Malwarebytes – New Victim of SolarWinds Hackers!

Malwarebytes – New Victim of SolarWinds Hackers!

Malwarebytes is the latest discovered victim of the SolarWinds hackers, the security company revealed – except that it was not targeted through the SolarWinds platform.

The attack vehicle was not the Orion platform, but an email-protection application for Microsoft 365.

“While Malwarebytes does not use SolarWinds, we, like many other companies were recently targeted by the same threat actor,” it disclosed Tues.

Microsoft Office 365

Instead of using the SolarWinds Orion network-management system, the advanced persistent threat (APT) abused “applications with privileged access to Microsoft Office 365 and Azure environments,” the security firm commented — specifically, an email-protection application.

“What started out as the SolarWinds attack is slowly turning out to be perhaps the most sophisticated & wide-reaching cyber-campaign we have ever seen,” Ami Luttwak, CTO & co-founder of Wiz, commented via email. “It encompasses multiple companies used as backdoors to other companies, numerous tools & novel attack methods. This is far more than SolarWinds.”

Suspicious Calls

The Microsoft Security Response Center flagged-up suspicious activity from a 3rd-party email-security application used with Malwarebytes’ Microsoft Office 365 hosted service on Dec. 15. Activity was visible in the application’s API calls. Then, the company & Microsoft began an “extensive” investigation.
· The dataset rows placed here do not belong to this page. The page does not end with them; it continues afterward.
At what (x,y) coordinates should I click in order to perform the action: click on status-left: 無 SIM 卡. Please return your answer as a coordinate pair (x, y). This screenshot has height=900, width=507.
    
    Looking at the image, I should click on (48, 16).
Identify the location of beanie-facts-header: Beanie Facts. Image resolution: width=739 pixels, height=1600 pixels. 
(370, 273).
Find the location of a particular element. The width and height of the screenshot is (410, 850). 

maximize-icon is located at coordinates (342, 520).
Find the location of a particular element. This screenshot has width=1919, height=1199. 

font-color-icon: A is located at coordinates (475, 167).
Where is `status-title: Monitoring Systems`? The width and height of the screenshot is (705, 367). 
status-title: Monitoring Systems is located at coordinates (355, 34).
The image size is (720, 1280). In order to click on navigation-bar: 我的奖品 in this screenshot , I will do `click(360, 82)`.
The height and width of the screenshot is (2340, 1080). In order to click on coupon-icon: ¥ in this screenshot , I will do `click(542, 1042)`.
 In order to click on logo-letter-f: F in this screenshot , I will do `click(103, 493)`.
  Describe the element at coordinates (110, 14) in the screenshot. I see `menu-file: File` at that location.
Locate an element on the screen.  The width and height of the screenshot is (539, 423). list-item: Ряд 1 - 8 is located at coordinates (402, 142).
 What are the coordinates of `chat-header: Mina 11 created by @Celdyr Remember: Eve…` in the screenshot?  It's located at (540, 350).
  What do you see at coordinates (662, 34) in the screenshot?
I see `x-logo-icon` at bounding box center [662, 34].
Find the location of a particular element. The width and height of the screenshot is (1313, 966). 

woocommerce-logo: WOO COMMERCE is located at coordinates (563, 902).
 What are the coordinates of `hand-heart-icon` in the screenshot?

“A newly released CISA report reveals how threat actors may have obtained initial access by password guessing or password spraying in addition to exploiting administrative or service credentials,” according to Malwarebytes.

“In our particular instance, the threat actor added a self-signed certificate with credentials to the service principal account. From there, they can authenticate using the key and make API calls to request emails via MSGraph.”

SolarWinds APT

While the tactics, techniques & procedures (TTPs) turned out to be consistent with those used by the SolarWinds APT, in this case the espionage effort only affected a “limited subset of internal company emails,” the firm noted.

“We found no evidence of unauthorised access or compromise in any of our internal on-premises & production environments….We do not use Azure cloud services in our production environments.”

A thorough investigation of all Malwarebytes source code, build & delivery processes showed no evidence of unauthorised access or compromise, it added.

Nation-State Attack

The Malwarebytes spokesperson noted only, “This was a nation-state attack against many vectors, including multiple security vendors.” The company declined to provide additional information on the TTPs linking this attack to the SolarWinds attackers.

“Why are the SolarWinds hackers going after security companies? When you piece together the puzzle it becomes scary,” Luttwak pondered.

Tools & Capabilities

“They are trying to feed the beast, the more power they have, it gives them more tools & capabilities to attack more companies & get their capabilities as well. If we think about how this all started, they were after the FireEye tools… it is like a game, they are attacking whoever has additional skills they can get.”

He further added, “What does a company like Malwarebytes… have? Well… endless capabilities. Every sensitive computer out there runs a security agent, most of them even have a cloud portal that allows to run privileged commands on any computer directly.”

Other Attack Methods

The SolarWinds espionage attack, which has affected several US Govt. agencies, tech companies like Microsoft & FireEye, & many others, began with a ‘poisoned software update’ that delivered the Sunburst backdoor to around 18,000 organisations last Spring.

After the initial attack, the threat players (believed to have links to Russia) selected specific targets for further infiltration, which they did over the course of several months. The compromises were discovered in Dec.

Supply-Chain Attack

The US Cybersecurity & Infrastructure Security Agency (CISA) announced earlier in Jan. that the adversary did not only rely on the SolarWinds supply-chain attack but also used additional means to compromise high-value targets, by exploiting administrative or service credentials.

“While we have learned a lot of information in a relatively short period of time, there is much more yet to be discovered about this long & active campaign that has impacted so many high-profile targets,” according to Malwarebytes.

“It is imperative that security companies continue to share information that can help the greater industry in times like these, particularly with such new & complex attacks often associated with nation-state actors.”